Inventory and Architecture

User interface automation projects are easy to start. A tester can open up Firefox, click the record button on Selenium IDE, and record a procedural scenario in the browser. After exporting that recording to a programming language such as Ruby or Python, and adding some assertions to verify data and UI elements, an automated check is born. That new automated check is a problem child, though. Every check that is recorded is tech debt of the future that is realized when the UI changes in the test environment.

The conventional wisdom around automating the user interface is that it is doomed to failure. Even if someone were able to consistently locate elements in the browser and record a few scenarios, they still end up with a pile of scripts that need to be updated for every little button change or text field rename. Times have changed. Most UI automation tooling now offers object libraries at a minimum. There is also the object libraries more advanced, more sophisticated cousin, the PageObject.

Object Library:

The object library is an inventory system for elements in a user interface. In a very simple test script, even in a recording, each element the tester wants to interact with has to be located and given a name. If the script needs to click a save button, that button has to be handled by searching through the DOM and assigning that object to a variable. If that object is only going to be used one time, ever, this isn't a big deal. Problems come in to focus when there are multiple tests that touch that Save button. And, this is almost always the case.

Creating an object library is a way to remove that duplication. Rather than searching for a button and defining it every time a new test is made, each object on a webpage can be defined in a separate file. In plain terms, that changes a line of code like driver.findElement("saveToCart")).click(); to; The obvious benefit there is that there is less typing and less potential for mistake. The big deal, the real reason to do this, is to isolate the code changes that have to be made when a element changes to one place. In software engineering terms, this is called the DRY principle, or Do Not Repeat Yourself.


The PageObject pattern takes this idea several steps further. If the object library is a cave man just discovering the wheel, PageObjects are someone flying down the freeway on a motorcycle. Think about one of the simpler parts of most web apps, the user profile page. These pages usually have a grouping of text fields – first name, last name, address, password. There might also be some checkbox sets for things like gender and maybe a place to upload an avatar, too.
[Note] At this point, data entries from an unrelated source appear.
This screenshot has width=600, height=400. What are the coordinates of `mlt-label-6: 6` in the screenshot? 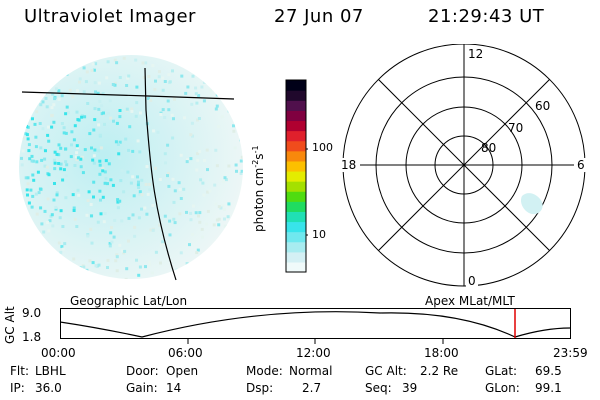 It's located at (581, 165).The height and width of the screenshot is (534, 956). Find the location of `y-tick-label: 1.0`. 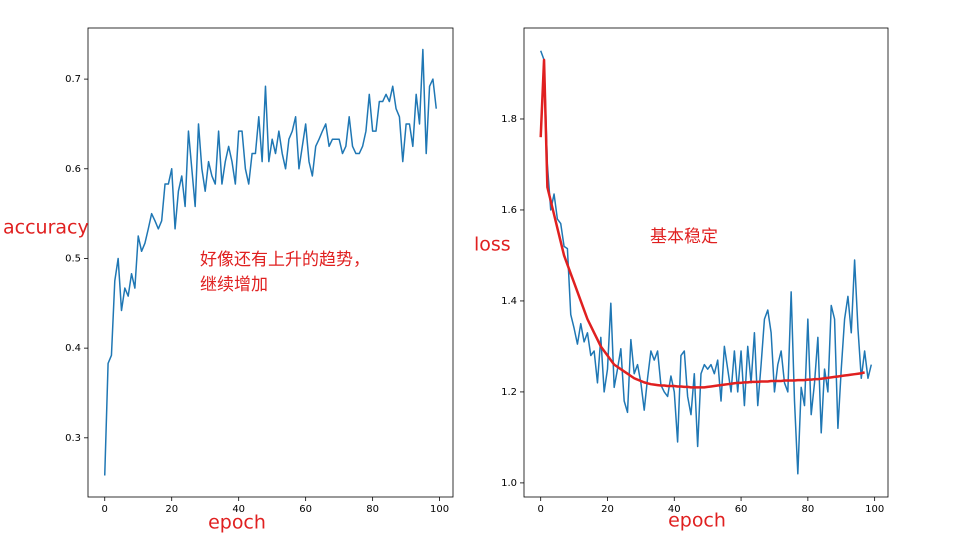

y-tick-label: 1.0 is located at coordinates (509, 484).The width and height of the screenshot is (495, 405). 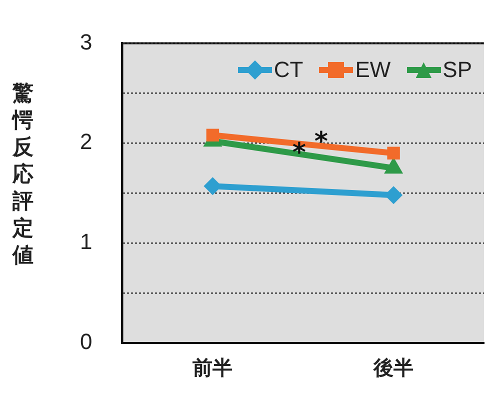 I want to click on y-tick-label: 3, so click(x=86, y=42).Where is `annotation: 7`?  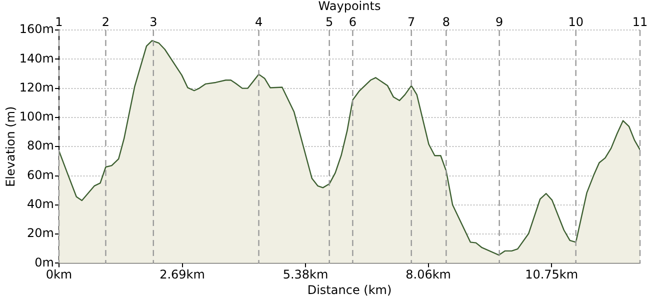
annotation: 7 is located at coordinates (412, 22).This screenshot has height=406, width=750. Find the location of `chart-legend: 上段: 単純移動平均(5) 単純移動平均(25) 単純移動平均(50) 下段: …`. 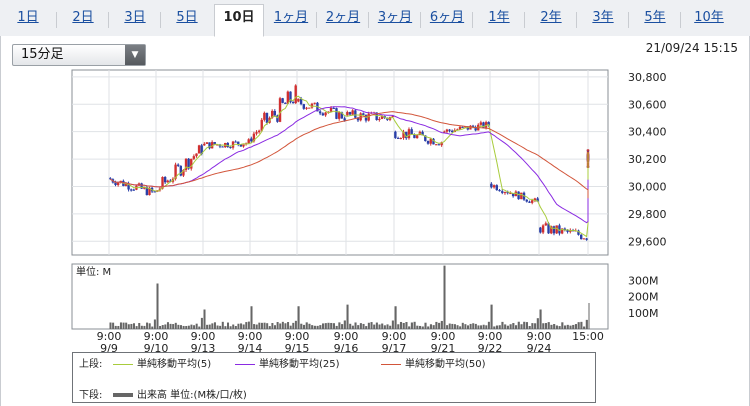

chart-legend: 上段: 単純移動平均(5) 単純移動平均(25) 単純移動平均(50) 下段: … is located at coordinates (334, 378).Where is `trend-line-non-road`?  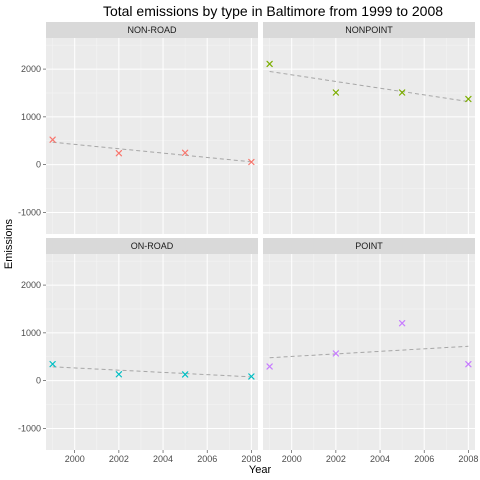
trend-line-non-road is located at coordinates (152, 152).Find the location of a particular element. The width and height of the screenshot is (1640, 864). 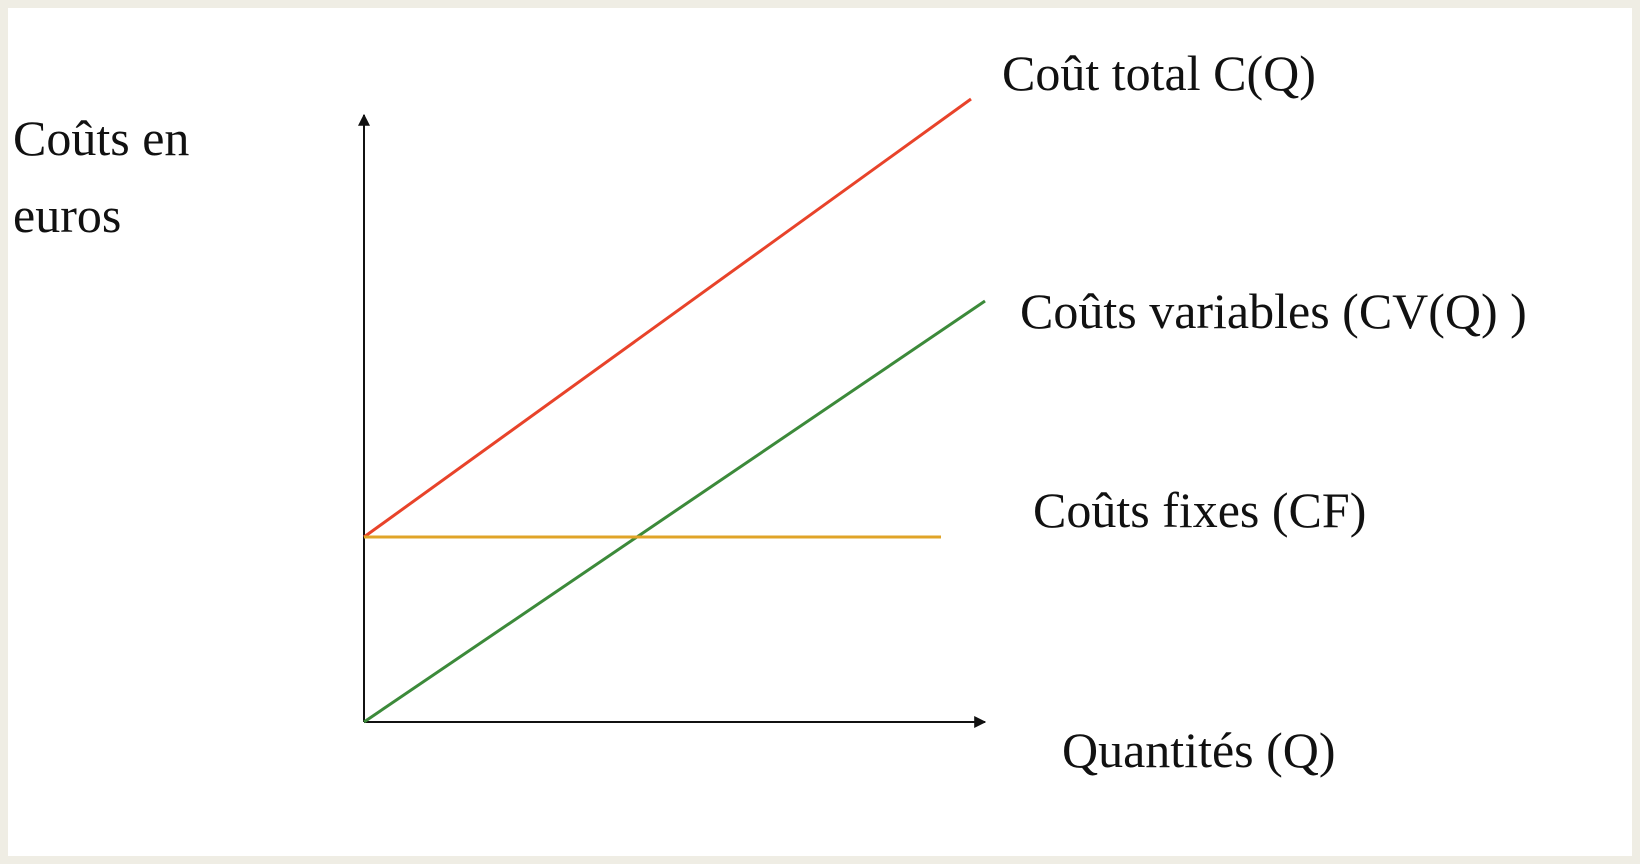

x-axis-label: Quantités (Q) is located at coordinates (1199, 750).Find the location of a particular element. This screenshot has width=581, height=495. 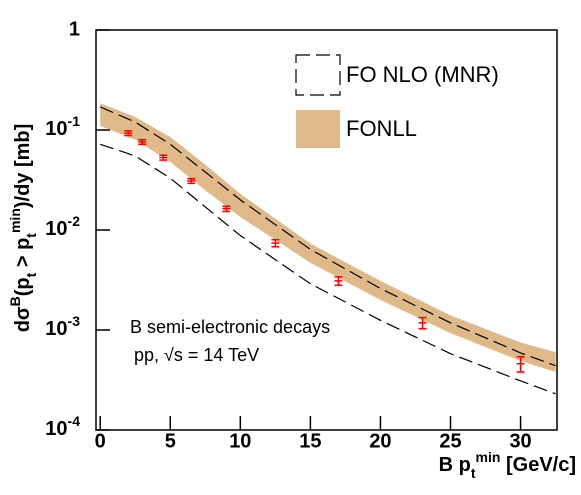

label-part: > p is located at coordinates (23, 256).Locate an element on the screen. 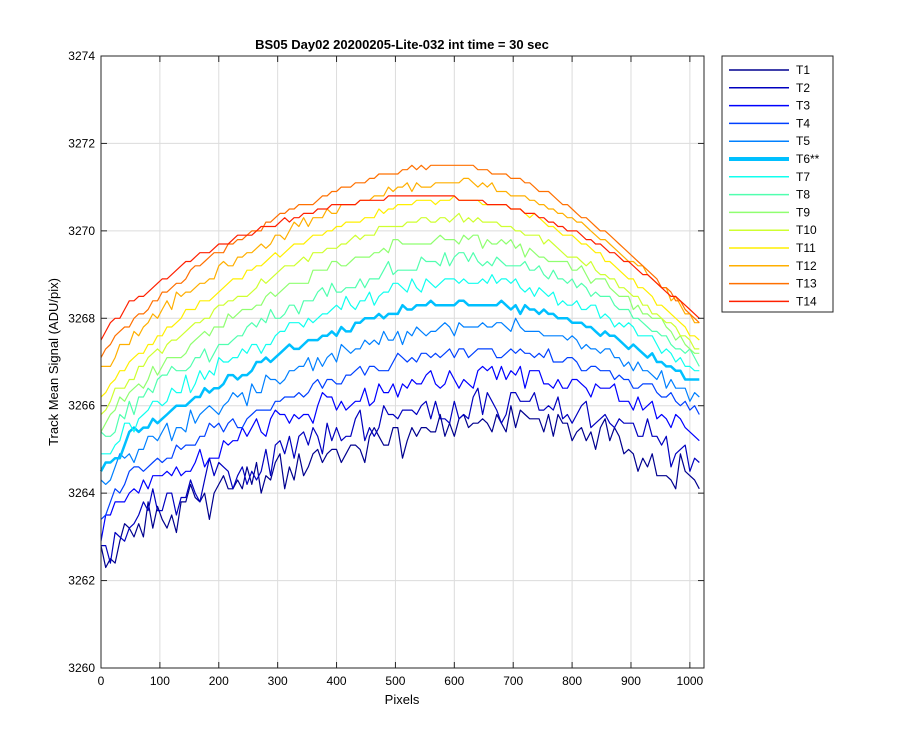 The height and width of the screenshot is (755, 900). x-tick-label: 100 is located at coordinates (160, 681).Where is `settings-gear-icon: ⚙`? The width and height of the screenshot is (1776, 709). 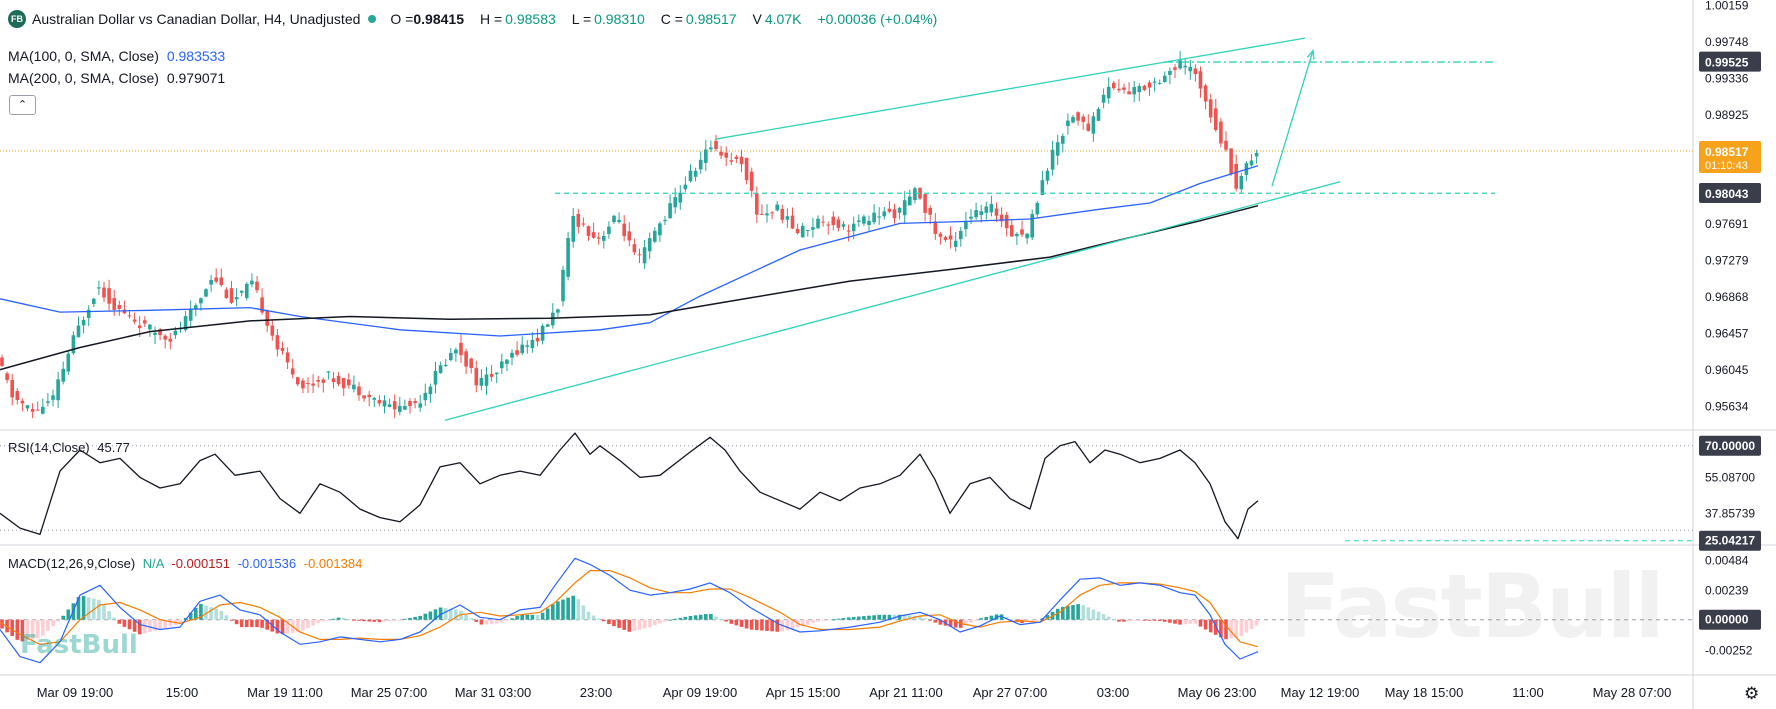
settings-gear-icon: ⚙ is located at coordinates (1752, 694).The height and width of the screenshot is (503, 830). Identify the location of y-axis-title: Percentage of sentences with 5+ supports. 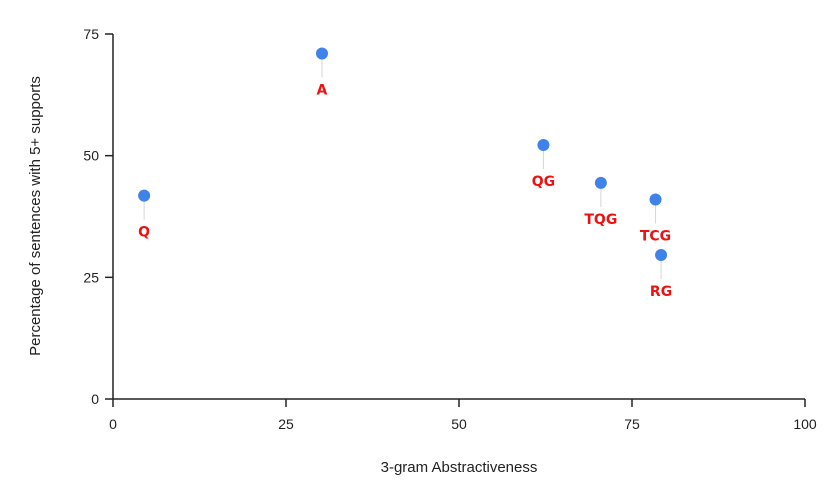
(36, 216).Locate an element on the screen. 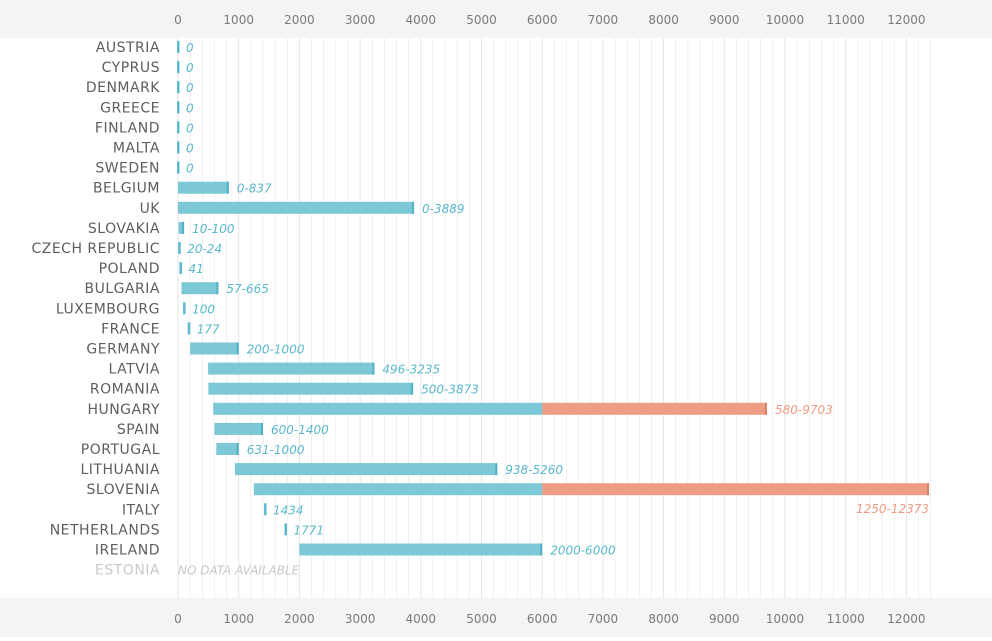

In the PageObject for that user profile webpage, each element on that page will be identified and assigned to a variable. On top of that, any functions you might want to perform on those elements will be specified. So for a user profile we would see setFirstName(), setLastName(), deleteFirstName(), setAvatar(), and so on. There are two big outcomes here. First, the tests become incredibly simple. Lines of code that previously looked like firstName.sendKeys("Justin") transforms to setFirstName("Justin"). That style is easier to read and write. This also pushes the DRY principle. Normal changes that happen during the evolution of a product like buttons moving to a different part of a page can be addressed in the PageObject instead of the several tests that work with those UI elements.

Object recognition is the cause of, and solution to many problems that exist in automating checks in a web browser. Knowing the trade-offs involved in how objects are found, and how to build an architecture around that, can help prevent a big headache.